During the long hours I was thus left alone, I sometimes busily employed my time, but more frequently remained with my arms folded, plunged in a profound reverie. At such times I always avoided looking at the large painting that hung on the opposite panel between the two windows. This was a fine copy of Herodias' Daughter, by Guido, the original of which I afterwards saw in the Palazzo Corsini, at Rome. The sweet, charming face of the girl who is holding with a smile the bleeding head of S. John had a kind of fascination for me. It seemed like the personification of vanity in a new form, giddy and thoughtless in its course and fatal in its results, and often inspired me with many silent, gloomy reflections.... I preferred looking at the foliage of the orange-trees in the garden below, or gazing into the blue, illimitable heavens above. I often amused myself, likewise, before a cage, prettily painted and gilded, that hung in one of the windows, and contained a bird whose company was a great diversion in the life of disguised punishment I was condemned to. This bird, whose melody surpassed that of the nightingale in sweetness and power, was one of those called at Sorrento, where they are chiefly found, the passero solitario. I was so fond of its sweet music that my father had allowed me to hang the cage here, and more than once in the day I climbed up on a bench in the embrasure of the window to [pg 346] see there was no lack of the singularly copious and solid food which this bird of angelic notes daily requires.

One day, while I was thus perched at a considerable height from the floor, the door opened much wider than usual, and the old servant that announced the visitors said with a certain emphasis: “His Excellency the Duca di Valenzano.”

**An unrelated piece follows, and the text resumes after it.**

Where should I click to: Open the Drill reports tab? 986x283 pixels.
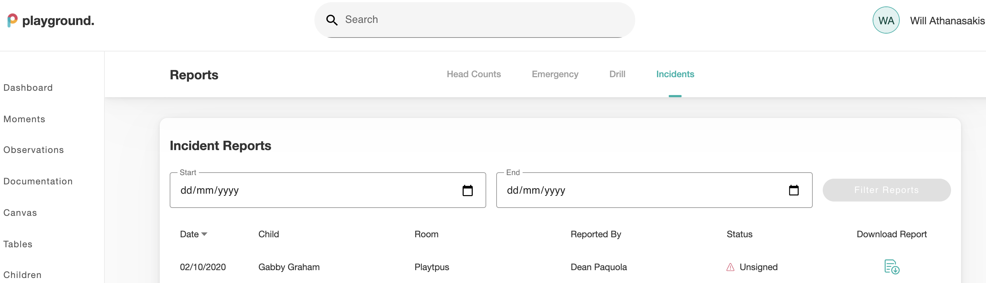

My first thought was to descend from the post I occupied; but before I had time to do so, the visitor entered the room, and stood regarding me with an air of surprise. My father rose to meet so unexpected a client; but the latter held out his hand to aid me in my descent, and followed me with his eyes, without speaking, as I hastily regained my usual seat, blushing with confusion. My father conducted him to the other end of the room, where stood the row of arm-chairs, and both took seats. During the long conversation that followed, I could only hear the tones of their voices as they rose and fell. Sometimes my father's predominated, and at other times the deep, sonorous voice of his visitor. I saw it was a question of business, for my father rose several times to search for different papers among the books arranged on the shelves of the library. Finally the conversation ended, and the new client proceeded towards the door. But when he arrived opposite the cage where my bird was singing, he said: “Really, one's ears are charmed here no less than one's eyes. It seems more like a palace of fairies than a rendezvous for all the contentions of Sicily....”

He was then standing directly before me.